Ingredion Incorporated Common Stock (INGR)
StalwartFairStock Score: 77/100 — HIGH CONVICTION
Key Financials
| Current Price | $102.62 |
| Market Cap | $7.2B |
| P/E Ratio | 9.87 |
| ROE | 16.19% |
| Dividend Yield | 3.28% |
| Sector | Consumer Defensive |
Strengths
- Generates $358 million in annual free cash flow (5.0% yield on market cap)
- Solid return on equity of 18.1% above cost of capital
- Conservative balance sheet with debt-to-equity of just 0.46, providing financial flexibility
- Attractive 2.9% dividend yield providing steady income returns
- FairStock composite score of 77/100 places it in the top tier across value, quality, and momentum factors
Concerns
- Revenue declining at 2.4% year-over-year signals potential demand weakness or market share loss
AI Analysis
Ingredion Incorporated Common Stock is a small-cap consumer defensive company valued at $7.2 billion.
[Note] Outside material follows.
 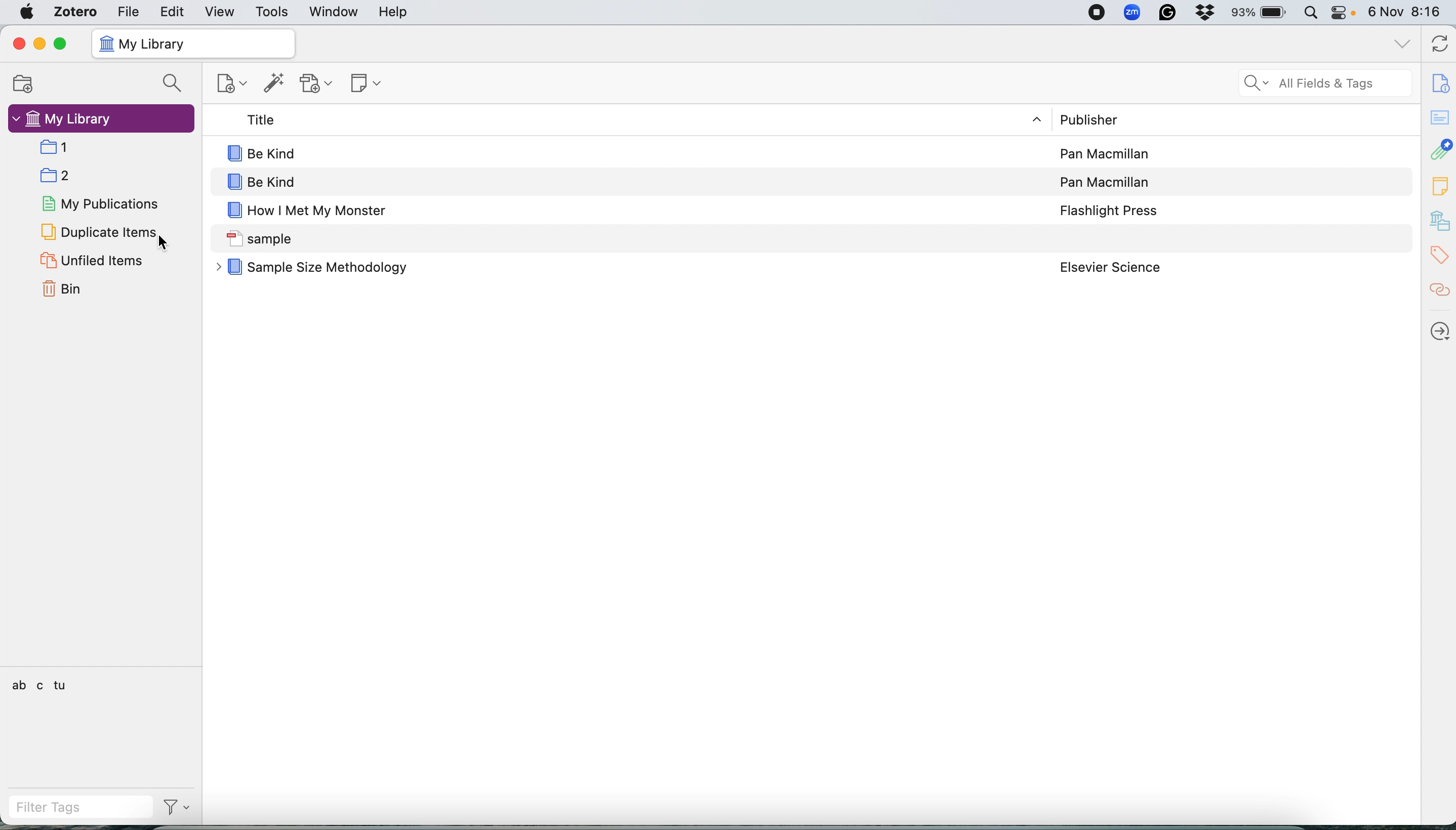 I want to click on file, so click(x=130, y=13).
The business generates $7.2 billion in annual revenue with a 2.3% net margin and $358 million in free cash flow. From a quality standpoint, Ingredion shows Altman Z-Score of 2.9 in the grey zone and adequate 18% ROE. On valuation, the stock is attractively valued at 10.1x earnings, with a modest 13% margin of safety vs Graham Number. Growth dynamics show revenue growing at -2.4% and profit growth of 73.7%. The 2.9% dividend yield adds an income component for patient holders. Our composite FairStock Score of 77/100 reflects strong fundamentals overall. This combination of reasonable valuation, solid returns, and conservative leverage makes it worth a closer look for value-oriented portfolios.
Bull Case
The market underappreciates Ingredion's consistent 18% ROE at just 10x earnings—a re-rating toward sector peers could unlock 30-50% upside. With $358 million in annual free cash flow (5.0% yield), management has ample capital for buybacks, dividends, or accretive acquisitions.
Bear Case
Macro headwinds or sector-specific disruption could pressure margins, particularly if competitive intensity increases in the consumer defensive space. Regulatory changes, input cost inflation, or demand normalization represent underappreciated risks that could materially impact forward estimates.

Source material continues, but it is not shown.